**Set task**
Render the lines from the line with "Nom (23, 998)" to the line with "Fondprospekt (PDF, 665 kB) (75, 1733)", both included, as a Markdown table with the columns Row and Line. Number each row and leave out any blank lines.

Saved entries

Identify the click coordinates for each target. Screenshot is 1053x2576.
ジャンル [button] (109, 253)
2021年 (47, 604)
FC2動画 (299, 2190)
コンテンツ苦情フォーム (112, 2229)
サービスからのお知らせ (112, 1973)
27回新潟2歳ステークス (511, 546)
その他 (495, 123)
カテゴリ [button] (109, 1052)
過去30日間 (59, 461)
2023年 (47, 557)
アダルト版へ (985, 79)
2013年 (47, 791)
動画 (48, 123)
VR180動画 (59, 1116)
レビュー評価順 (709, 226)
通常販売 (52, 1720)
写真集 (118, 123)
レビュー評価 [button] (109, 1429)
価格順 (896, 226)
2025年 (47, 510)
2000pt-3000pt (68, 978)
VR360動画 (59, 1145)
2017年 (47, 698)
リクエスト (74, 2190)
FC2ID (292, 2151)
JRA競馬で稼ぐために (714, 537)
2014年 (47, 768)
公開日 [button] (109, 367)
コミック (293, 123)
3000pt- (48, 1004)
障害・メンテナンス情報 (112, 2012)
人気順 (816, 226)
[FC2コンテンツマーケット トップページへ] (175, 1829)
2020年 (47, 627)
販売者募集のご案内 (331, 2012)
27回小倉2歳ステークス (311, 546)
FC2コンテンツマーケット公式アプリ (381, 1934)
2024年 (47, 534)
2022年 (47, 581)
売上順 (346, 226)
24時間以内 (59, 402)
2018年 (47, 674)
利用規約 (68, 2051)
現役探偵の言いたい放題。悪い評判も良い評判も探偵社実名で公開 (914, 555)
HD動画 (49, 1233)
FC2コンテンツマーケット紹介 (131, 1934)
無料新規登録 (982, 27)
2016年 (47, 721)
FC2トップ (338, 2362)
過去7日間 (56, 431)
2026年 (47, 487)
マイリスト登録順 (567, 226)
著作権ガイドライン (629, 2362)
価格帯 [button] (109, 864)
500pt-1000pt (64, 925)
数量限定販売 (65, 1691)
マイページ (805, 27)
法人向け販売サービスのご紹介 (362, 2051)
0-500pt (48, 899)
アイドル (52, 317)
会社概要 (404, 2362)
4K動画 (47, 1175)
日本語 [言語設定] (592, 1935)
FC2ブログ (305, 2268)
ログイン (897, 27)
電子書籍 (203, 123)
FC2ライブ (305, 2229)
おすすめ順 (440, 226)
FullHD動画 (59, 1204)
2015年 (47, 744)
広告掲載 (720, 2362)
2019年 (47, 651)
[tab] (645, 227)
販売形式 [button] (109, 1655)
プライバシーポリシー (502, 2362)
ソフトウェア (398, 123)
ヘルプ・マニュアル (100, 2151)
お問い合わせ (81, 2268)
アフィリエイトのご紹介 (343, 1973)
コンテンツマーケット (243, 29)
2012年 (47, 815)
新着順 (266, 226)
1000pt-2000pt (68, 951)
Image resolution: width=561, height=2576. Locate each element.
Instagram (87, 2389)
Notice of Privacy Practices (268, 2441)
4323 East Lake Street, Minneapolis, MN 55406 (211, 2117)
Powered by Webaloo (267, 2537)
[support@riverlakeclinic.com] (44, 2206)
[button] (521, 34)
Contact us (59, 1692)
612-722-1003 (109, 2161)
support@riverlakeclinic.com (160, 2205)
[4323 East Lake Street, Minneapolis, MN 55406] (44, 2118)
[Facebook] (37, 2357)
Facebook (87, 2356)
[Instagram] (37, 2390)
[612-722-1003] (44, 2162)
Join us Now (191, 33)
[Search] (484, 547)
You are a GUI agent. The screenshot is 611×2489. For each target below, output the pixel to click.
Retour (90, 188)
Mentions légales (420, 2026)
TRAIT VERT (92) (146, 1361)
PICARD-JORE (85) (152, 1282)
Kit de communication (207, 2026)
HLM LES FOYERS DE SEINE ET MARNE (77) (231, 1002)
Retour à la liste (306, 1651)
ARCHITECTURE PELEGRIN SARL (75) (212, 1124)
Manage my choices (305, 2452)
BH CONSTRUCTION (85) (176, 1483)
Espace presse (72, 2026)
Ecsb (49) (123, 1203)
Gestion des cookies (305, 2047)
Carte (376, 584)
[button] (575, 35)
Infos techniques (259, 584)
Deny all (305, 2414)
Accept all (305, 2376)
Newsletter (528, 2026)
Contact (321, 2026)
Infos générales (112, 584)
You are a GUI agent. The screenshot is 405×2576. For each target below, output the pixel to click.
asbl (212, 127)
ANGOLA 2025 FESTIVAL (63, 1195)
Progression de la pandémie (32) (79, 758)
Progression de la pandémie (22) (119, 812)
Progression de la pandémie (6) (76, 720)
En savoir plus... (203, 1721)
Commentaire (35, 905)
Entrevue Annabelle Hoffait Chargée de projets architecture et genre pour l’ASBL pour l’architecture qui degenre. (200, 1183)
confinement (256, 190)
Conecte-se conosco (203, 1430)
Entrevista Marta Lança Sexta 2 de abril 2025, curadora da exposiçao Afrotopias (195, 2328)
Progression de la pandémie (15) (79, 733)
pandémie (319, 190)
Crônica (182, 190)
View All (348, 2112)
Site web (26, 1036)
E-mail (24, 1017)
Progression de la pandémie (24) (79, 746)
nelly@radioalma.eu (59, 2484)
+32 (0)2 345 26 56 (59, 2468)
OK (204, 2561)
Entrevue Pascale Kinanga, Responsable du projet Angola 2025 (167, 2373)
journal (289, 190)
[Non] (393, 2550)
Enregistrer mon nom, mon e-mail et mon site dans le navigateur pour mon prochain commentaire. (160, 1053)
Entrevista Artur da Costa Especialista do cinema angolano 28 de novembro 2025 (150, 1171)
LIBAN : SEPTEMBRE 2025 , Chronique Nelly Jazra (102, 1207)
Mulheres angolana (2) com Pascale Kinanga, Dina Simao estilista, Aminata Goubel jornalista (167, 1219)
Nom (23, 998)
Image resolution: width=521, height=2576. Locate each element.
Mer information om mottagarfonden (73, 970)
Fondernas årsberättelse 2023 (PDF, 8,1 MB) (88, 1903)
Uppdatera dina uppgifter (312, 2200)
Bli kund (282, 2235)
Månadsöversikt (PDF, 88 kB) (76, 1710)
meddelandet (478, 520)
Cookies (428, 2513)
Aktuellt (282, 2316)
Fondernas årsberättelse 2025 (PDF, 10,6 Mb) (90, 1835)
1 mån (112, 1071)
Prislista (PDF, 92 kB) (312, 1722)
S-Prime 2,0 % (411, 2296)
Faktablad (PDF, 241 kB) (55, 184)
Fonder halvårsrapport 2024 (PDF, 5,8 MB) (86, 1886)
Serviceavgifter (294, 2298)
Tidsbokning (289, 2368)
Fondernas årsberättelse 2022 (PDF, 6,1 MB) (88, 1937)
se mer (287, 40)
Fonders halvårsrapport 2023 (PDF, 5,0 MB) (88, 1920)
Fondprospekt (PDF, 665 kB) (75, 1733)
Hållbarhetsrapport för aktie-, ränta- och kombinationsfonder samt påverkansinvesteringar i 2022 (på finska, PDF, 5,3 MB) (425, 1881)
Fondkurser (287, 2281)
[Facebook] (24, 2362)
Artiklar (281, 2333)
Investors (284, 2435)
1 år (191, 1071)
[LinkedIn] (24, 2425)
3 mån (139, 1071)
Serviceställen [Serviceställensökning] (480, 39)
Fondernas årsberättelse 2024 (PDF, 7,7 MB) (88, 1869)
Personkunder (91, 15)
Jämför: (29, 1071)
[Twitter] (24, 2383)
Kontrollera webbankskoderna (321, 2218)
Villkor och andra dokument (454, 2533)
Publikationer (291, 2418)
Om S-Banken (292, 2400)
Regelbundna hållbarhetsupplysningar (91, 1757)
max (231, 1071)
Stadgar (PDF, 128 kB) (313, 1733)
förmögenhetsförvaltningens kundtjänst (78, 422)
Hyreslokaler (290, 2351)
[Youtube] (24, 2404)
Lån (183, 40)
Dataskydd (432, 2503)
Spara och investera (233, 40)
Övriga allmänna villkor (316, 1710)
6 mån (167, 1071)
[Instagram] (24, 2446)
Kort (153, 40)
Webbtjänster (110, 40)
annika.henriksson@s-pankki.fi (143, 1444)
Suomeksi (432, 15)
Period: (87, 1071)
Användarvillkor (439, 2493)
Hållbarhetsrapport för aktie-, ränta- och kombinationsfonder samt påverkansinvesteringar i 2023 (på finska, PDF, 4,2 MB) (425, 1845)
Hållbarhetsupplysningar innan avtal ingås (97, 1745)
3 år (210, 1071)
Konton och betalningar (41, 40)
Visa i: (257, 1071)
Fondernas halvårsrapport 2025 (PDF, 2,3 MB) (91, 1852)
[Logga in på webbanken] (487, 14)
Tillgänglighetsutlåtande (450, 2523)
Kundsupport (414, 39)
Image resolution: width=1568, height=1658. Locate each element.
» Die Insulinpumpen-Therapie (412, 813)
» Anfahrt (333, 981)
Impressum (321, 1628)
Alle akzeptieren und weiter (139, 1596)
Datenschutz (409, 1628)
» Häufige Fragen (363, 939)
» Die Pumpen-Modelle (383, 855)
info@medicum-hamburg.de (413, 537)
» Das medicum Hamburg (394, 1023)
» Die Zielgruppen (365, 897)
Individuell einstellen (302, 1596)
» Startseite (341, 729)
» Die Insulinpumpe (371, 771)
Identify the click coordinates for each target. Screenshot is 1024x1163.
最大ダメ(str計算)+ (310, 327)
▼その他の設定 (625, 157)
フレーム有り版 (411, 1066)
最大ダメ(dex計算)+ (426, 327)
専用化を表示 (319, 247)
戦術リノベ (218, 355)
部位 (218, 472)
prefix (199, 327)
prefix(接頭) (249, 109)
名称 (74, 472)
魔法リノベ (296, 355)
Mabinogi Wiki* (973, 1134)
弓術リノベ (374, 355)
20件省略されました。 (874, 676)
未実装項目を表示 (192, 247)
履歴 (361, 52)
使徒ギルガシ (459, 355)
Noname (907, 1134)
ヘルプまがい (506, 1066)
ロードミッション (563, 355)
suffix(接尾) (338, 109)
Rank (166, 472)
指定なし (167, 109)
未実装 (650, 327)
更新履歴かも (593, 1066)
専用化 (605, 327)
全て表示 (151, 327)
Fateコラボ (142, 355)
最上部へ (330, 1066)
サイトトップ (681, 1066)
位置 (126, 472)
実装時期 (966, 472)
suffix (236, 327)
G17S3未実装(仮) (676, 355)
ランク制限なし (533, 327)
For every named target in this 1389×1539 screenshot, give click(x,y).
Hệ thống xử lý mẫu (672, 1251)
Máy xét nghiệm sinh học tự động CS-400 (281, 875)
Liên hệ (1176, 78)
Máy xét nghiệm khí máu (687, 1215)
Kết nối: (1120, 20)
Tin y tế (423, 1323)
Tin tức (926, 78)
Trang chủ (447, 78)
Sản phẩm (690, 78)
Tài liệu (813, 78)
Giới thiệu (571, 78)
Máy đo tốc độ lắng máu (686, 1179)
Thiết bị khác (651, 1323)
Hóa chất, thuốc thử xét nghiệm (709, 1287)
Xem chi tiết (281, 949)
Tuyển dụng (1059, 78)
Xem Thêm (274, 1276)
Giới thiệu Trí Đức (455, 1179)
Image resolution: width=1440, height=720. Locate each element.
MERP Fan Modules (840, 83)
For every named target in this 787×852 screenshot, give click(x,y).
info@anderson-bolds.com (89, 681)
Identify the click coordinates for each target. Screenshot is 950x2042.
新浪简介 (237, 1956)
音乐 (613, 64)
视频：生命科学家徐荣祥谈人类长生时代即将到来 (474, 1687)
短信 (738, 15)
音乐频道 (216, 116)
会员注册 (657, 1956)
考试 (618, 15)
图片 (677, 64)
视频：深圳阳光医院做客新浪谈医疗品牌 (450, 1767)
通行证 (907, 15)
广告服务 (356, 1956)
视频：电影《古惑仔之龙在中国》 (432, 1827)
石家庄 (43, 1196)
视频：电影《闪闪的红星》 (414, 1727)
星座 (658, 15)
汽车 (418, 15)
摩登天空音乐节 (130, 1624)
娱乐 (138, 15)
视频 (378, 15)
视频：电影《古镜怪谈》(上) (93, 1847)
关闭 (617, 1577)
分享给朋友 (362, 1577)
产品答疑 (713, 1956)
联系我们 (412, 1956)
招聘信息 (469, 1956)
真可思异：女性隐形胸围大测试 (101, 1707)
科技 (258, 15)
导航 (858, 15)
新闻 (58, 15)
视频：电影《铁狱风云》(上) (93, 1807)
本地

**Reply**
| Row | Line |
|---|---|
| 1 | Nom (23, 998) |
| 2 | Image resolution: width=521, height=2576. Locate each element. |
| 3 | Mer information om mottagarfonden (73, 970) |
| 4 | Fondernas årsberättelse 2023 (PDF, 8,1 MB) (88, 1903) |
| 5 | Uppdatera dina uppgifter (312, 2200) |
| 6 | Bli kund (282, 2235) |
| 7 | Månadsöversikt (PDF, 88 kB) (76, 1710) |
| 8 | meddelandet (478, 520) |
| 9 | Cookies (428, 2513) |
| 10 | Aktuellt (282, 2316) |
| 11 | Fondernas årsberättelse 2025 (PDF, 10,6 Mb) (90, 1835) |
| 12 | 1 mån (112, 1071) |
| 13 | Prislista (PDF, 92 kB) (312, 1722) |
| 14 | S-Prime 2,0 % (411, 2296) |
| 15 | Faktablad (PDF, 241 kB) (55, 184) |
| 16 | Fonder halvårsrapport 2024 (PDF, 5,8 MB) (86, 1886) |
| 17 | Serviceavgifter (294, 2298) |
| 18 | Tidsbokning (289, 2368) |
| 19 | Fondernas årsberättelse 2022 (PDF, 6,1 MB) (88, 1937) |
| 20 | se mer (287, 40) |
| 21 | Fonders halvårsrapport 2023 (PDF, 5,0 MB) (88, 1920) |
| 22 | Fondprospekt (PDF, 665 kB) (75, 1733) |